PASSAGE SHOWN
################

Qwen3-Coder: Alibaba Cloud's Agentic Code LLM for Advanced Development

Qwen3-Coder: Alibaba Cloud's Agentic Code LLM for Advanced Development

Summary

Qwen3-Coder is a powerful large language model series from Alibaba Cloud's Qwen team, specifically designed for agentic coding. It offers exceptional performance in coding and agentic tasks, boasting long-context capabilities and support for a vast array of programming languages. This model sets new state-of-the-art results among open models, comparable to leading commercial alternatives.

Repository Info

Updated on January 3, 2026
View on GitHub

Introduction

Qwen3-Coder is the latest agentic code model from the Qwen team at Alibaba Cloud. This series, including the powerful Qwen3-Coder-480B-A35B-Instruct, is engineered to excel in agentic coding, browser-use, and tool-use tasks. It delivers significant performance, matching or exceeding other open models and even competing with commercial solutions like Claude Sonnet. With native support for 256K tokens, extendable up to 1M tokens, Qwen3-Coder is optimized for repository-scale understanding and supports 358 coding languages.

################

COLLECTED MATERIAL
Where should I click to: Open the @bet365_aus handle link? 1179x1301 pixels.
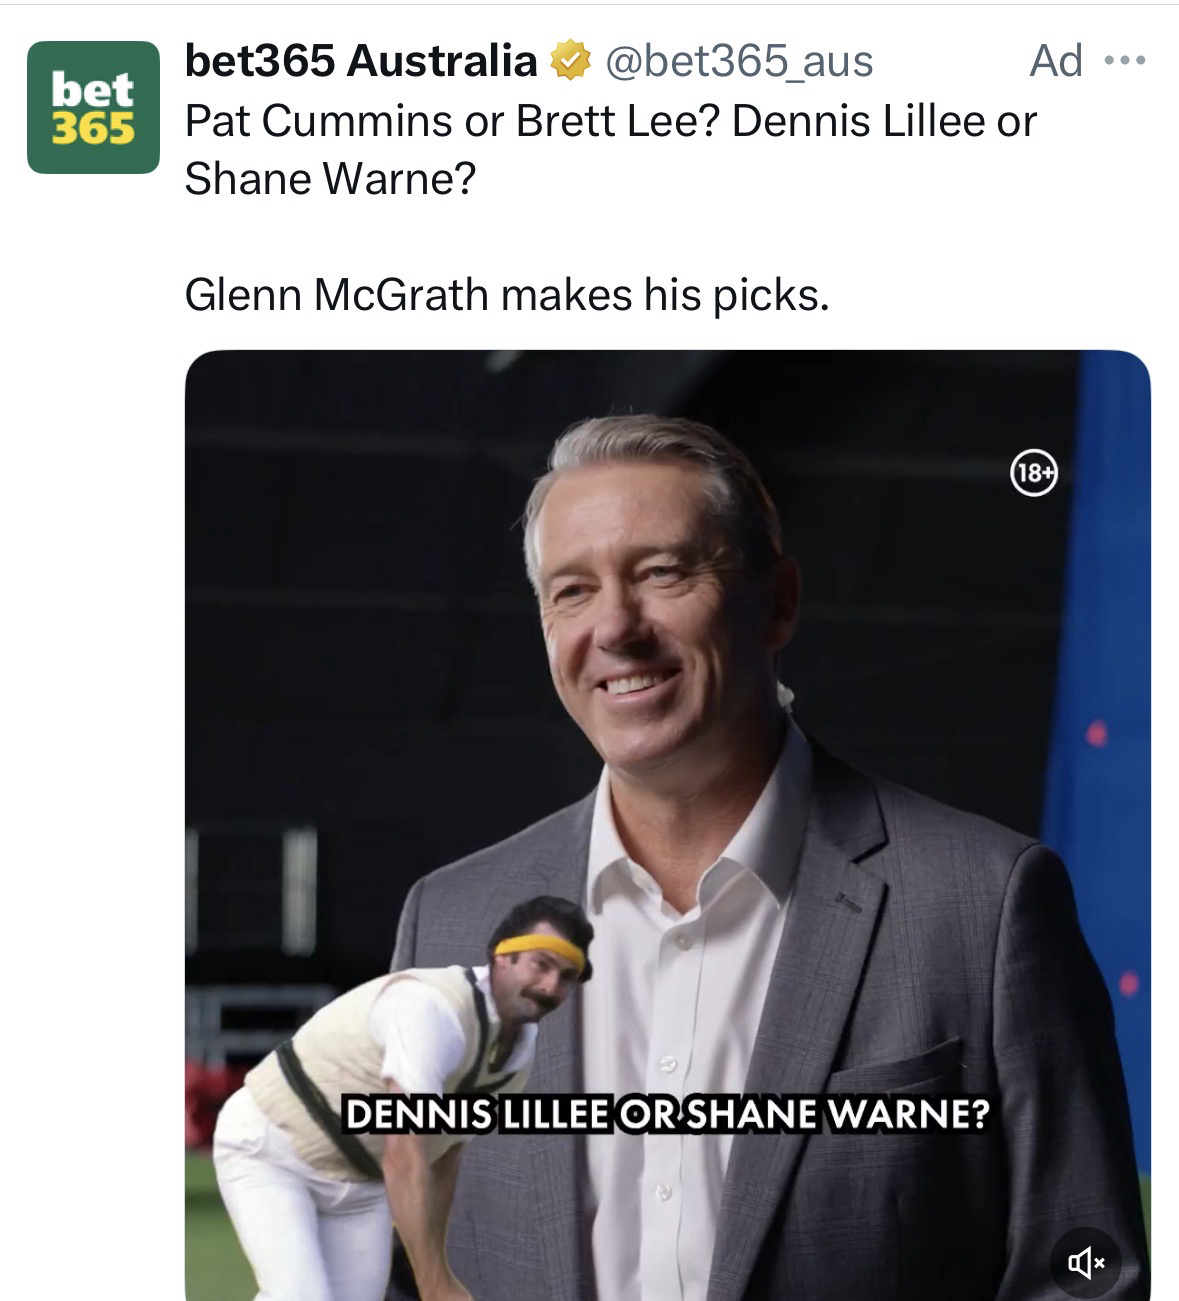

################

WORK TO COMPLETE
Copy out the Qwen3-Coder page, everything from "Updated on January" down to "358 coding languages.", renaming "agentic coding" to "autonomous coding" throughout.

OUTPUT BELOW
Updated on January 3, 2026
View on GitHub

Introduction

Qwen3-Coder is the latest agentic code model from the Qwen team at Alibaba Cloud. This series, including the powerful Qwen3-Coder-480B-A35B-Instruct, is engineered to excel in autonomous coding, browser-use, and tool-use tasks. It delivers significant performance, matching or exceeding other open models and even competing with commercial solutions like Claude Sonnet. With native support for 256K tokens, extendable up to 1M tokens, Qwen3-Coder is optimized for repository-scale understanding and supports 358 coding languages.